Anwar baissa la tête et le youtuber vit des larmes perler dans ses grands yeux bruns si similaires à ceux de Roberto. Il paniqua. Avait-il merdé ?
- Il est parti parce que j'allais lui faire mal ? Demanda-t-il la voix chevrotante
- Pas toi, Anwar. La maladie. Corrigea Ben
- C'est comme Papa et Maman ?
Panique générale. Il n'était clairement pas préparé à gérer un tel tsunami d'émotion. Il le fallait pourtant. Il se leva et enlaça doucement son neveu.
- Tu n'y es pour rien, Anwar. Tu n'as pas choisi d'être malade. Et ton papa, ta maman, c'est un accident de la route. Tu n'y es pour rien du tout.
- C'est Dieu ou c'est Allah alors ?
Terrain glissant. Autre surprise de la défunte sœur de Robbie : elle et son mari avait élevé leur fils en lui enseignant le catholicisme et l'islam puisque les deux étaient ses racines.

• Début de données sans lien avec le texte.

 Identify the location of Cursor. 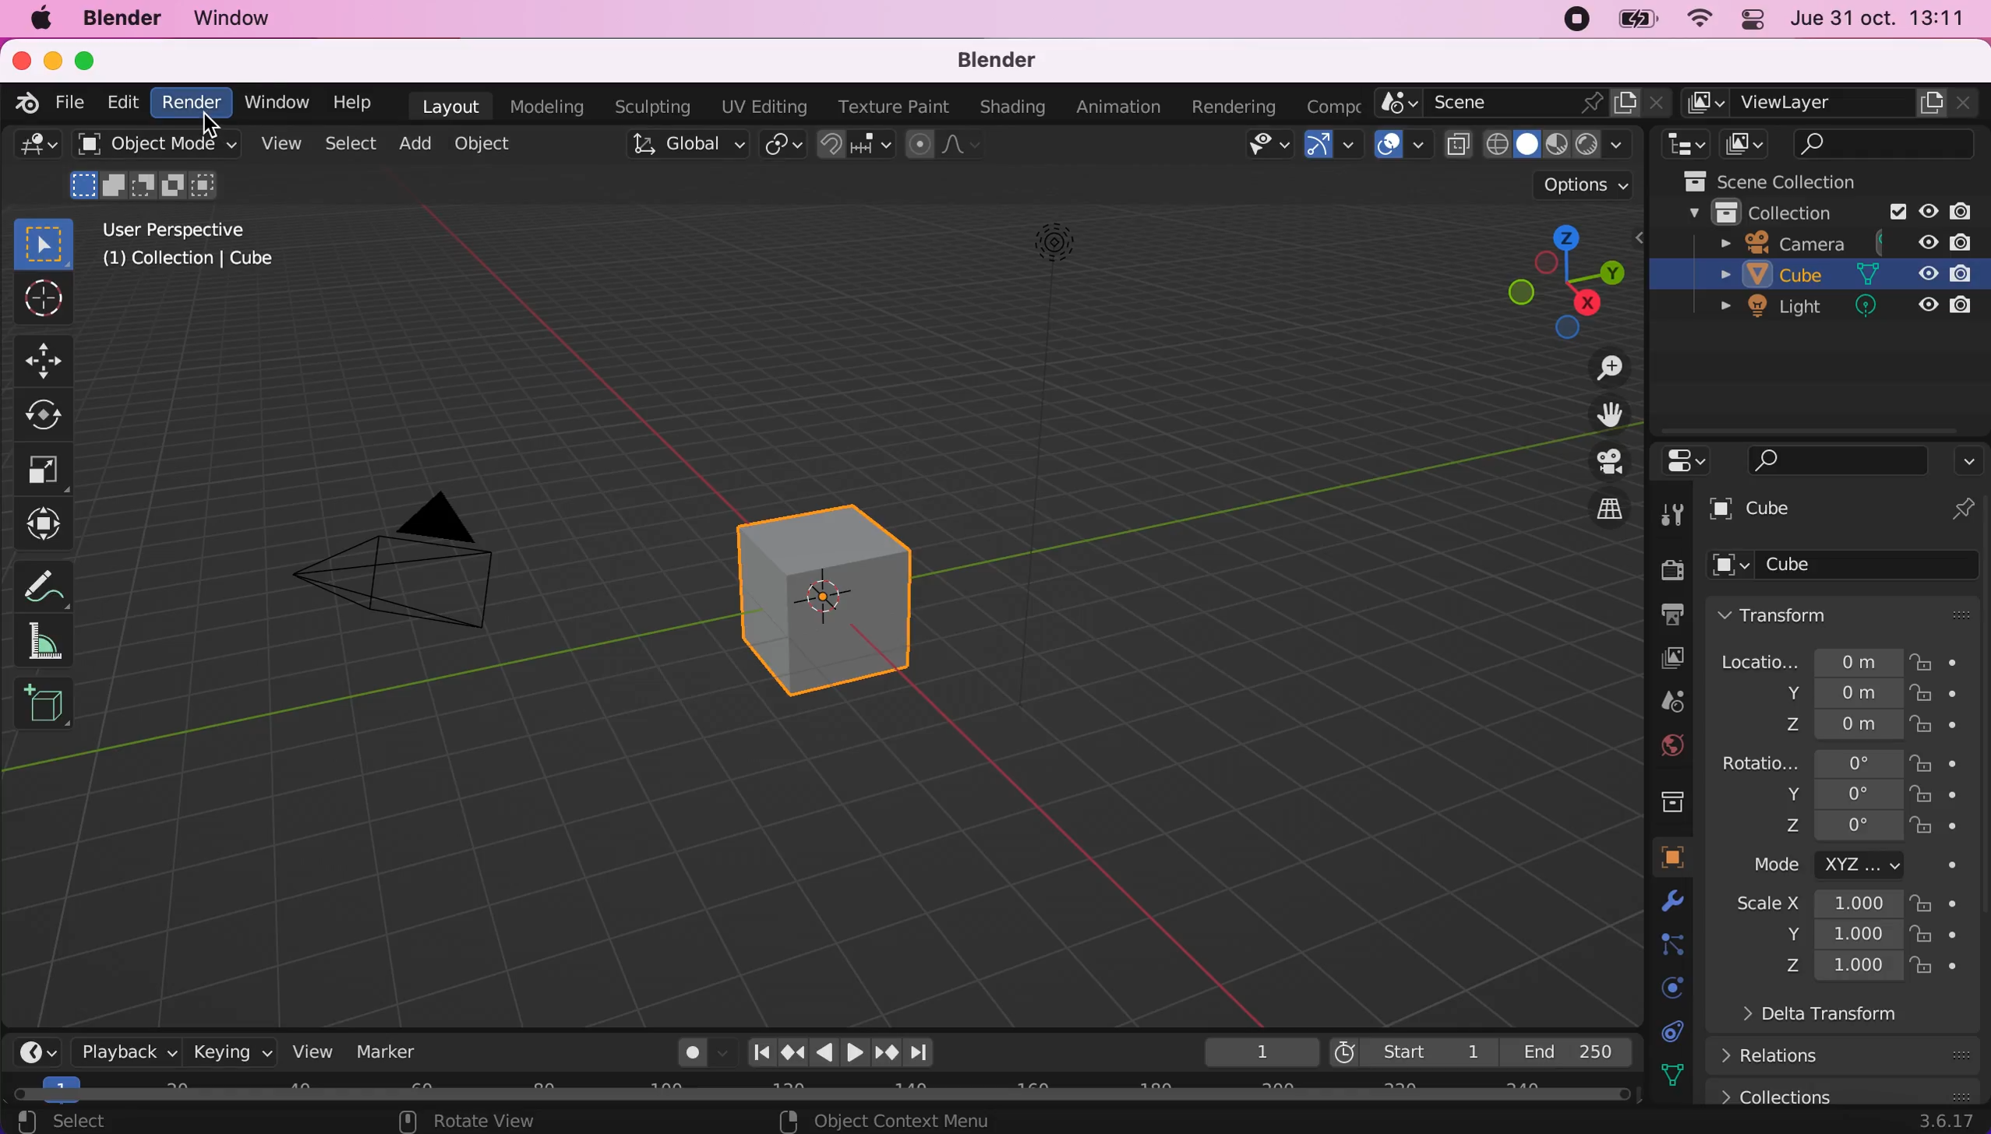
(213, 124).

Une fois plus grand, Anwar aurait été libre de choisir laquelle des branches lui plaisait le plus.
- Je ne saurais pas te le dire. Je ne connais pas bien ces deux fois. Il faudrait demander à ta mamie Laïla ou à Oncle Roberto lui-même. Mais Anwar, rien n'est de ta faute. Ton papa et ta maman, ce n'est pas de ta faute. Avoir la rougeole, ce n'est pas de ta faute. Oncle Robbie qui a dû aller chez ma mamie pour ne pas tomber malade, ce n'est pas de ta faute. Ce n'est la faute de personne. D'accord ?
Il acquiesça en silence. Le cœur du vidéaste se gonfla d'amour quand il sentit les bras de son neveu de chaque côté de son torse.
- Tu sais quoi ? Quand tu auras fini de manger et quand tu seras habillé, si on faisait une chouette vidéo pour Oncle Robbie ? Il sera content !
Au final, la vidéo se transforma en selfie. Très fatigué, Anwar s'était endormi devant les aventures de Superman, toujours emmitouflé dans son plaid, la tête sur les cuisses de Ben, le pouce dans la bouche, sa peluche contre lui. Roberto se retrouva à sourire béatement devant l'écran de son téléphone portable avant de montrer le cliché à celle qui l'hébergeait.
- Aww, regarde-moi ces petites joues toutes rondes ! S'exclama-t-elle. Il est adorable cet enfant ! Et je ne suis pas étonnée qu'il se soit si vite à attaché à Ben. Ou que Ben se soit si vite attaché à lui.
- Parfois, je me demande si on est à la hauteur... Révéla le jeune homme
- Roberto. Tous les parents, y compris les mieux préparés du monde, font des erreurs un jour ou l'autre avec leur enfant. Et pour un couple pour qui la paternité vous est tombée sur le coin de la cafetière sans crier gare, franchement, vous vous en sortez bien. Ce qui compte, ce n'est pas de faire un sans fautes. C'est de reconnaître qu'on s'est trompés, de demander pardon, de s'améliorer. Mais surtout, l'essentiel, c'est d'aimer son enfant. De faire de son mieux. De le respecter. Les petits sentent ça. Et Anwar a tout ça aujourd'hui. Pose-toi moins de questions.
Quelques jours plus tard, leur triumvirat fut enfin réuni.